Segment Start: Supplied passage

UniPlan: Vision-Language Task Planning for Mobile Manipulation with Unified PDDL Formulation
Haoming Ye, Yunxiao Xiao, Cewu Lu, Panpan Cai
TL;DR
UniPlan tackles long-horizon mobile manipulation in large-scale indoor environments by unifying vision-language grounding with symbolic planning in a single PDDL framework. It builds a vision-anchored visual-topological map and programmatically expands a learned tabletop UniDomain to handle navigation, door traversal, and bimanual actions, grounding task-relevant objects via VLMs and compressing the map into a task-oriented PDDL problem. A unified PDDL planner then computes globally cost-aware plans, which are refined into executable navigation and manipulation sequences; experiments on real scenes show significant gains in success rate and plan quality with reduced latency, achieving an average SR of approximately 83.75% and RPQG improvements across baselines. The approach advances scalable, robust planning for real-world indoor robotics by reducing dependence on mobile demonstrations and enabling joint reasoning over movement and manipulation.

Segment End: Supplied passage
Segment Start: Data section

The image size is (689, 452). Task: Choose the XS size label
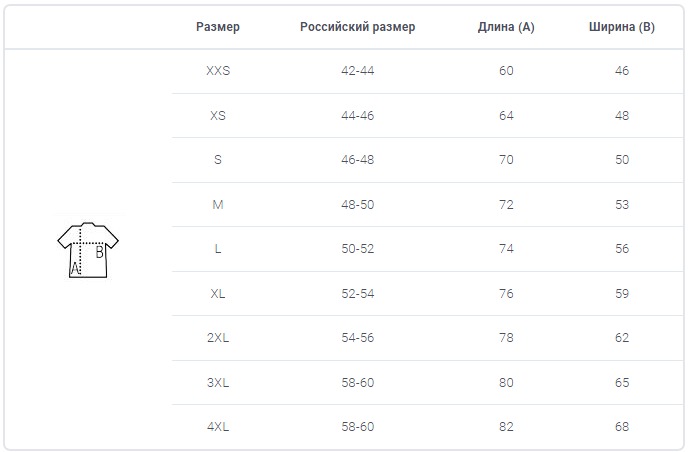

Segment End: Data section

What you should do :: Continue the UniPlan paper summary after its last sentence with the next part of the page.

Task answer ::
Abstract
Integration of VLM reasoning with symbolic planning has proven to be a promising approach to real-world robot task planning. Existing work like UniDomain effectively learns symbolic manipulation domains from real-world demonstrations, described in Planning Domain Definition Language (PDDL), and has successfully applied them to real-world tasks. These domains, however, are restricted to tabletop manipulation. We propose UniPlan, a vision-language task planning system for long-horizon mobile-manipulation in large-scale indoor environments, that unifies scene topology, visuals, and robot capabilities into a holistic PDDL representation. UniPlan programmatically extends learned tabletop domains from UniDomain to support navigation, door traversal, and bimanual coordination. It operates on a visual-topological map, comprising navigation landmarks anchored with scene images. Given a language instruction, UniPlan retrieves task-relevant nodes from the map and uses a VLM to ground the anchored image into task-relevant objects and their PDDL states; next, it reconnects these nodes to a compressed, densely-connected topological map, also represented in PDDL, with connectivity and costs derived from the original map; Finally, a mobile-manipulation plan is generated using off-the-shelf PDDL solvers. Evaluated on human-raised tasks in a large-scale map with real-world imagery, UniPlan significantly outperforms VLM and LLM+PDDL planning in success rate, plan quality, and computational efficiency.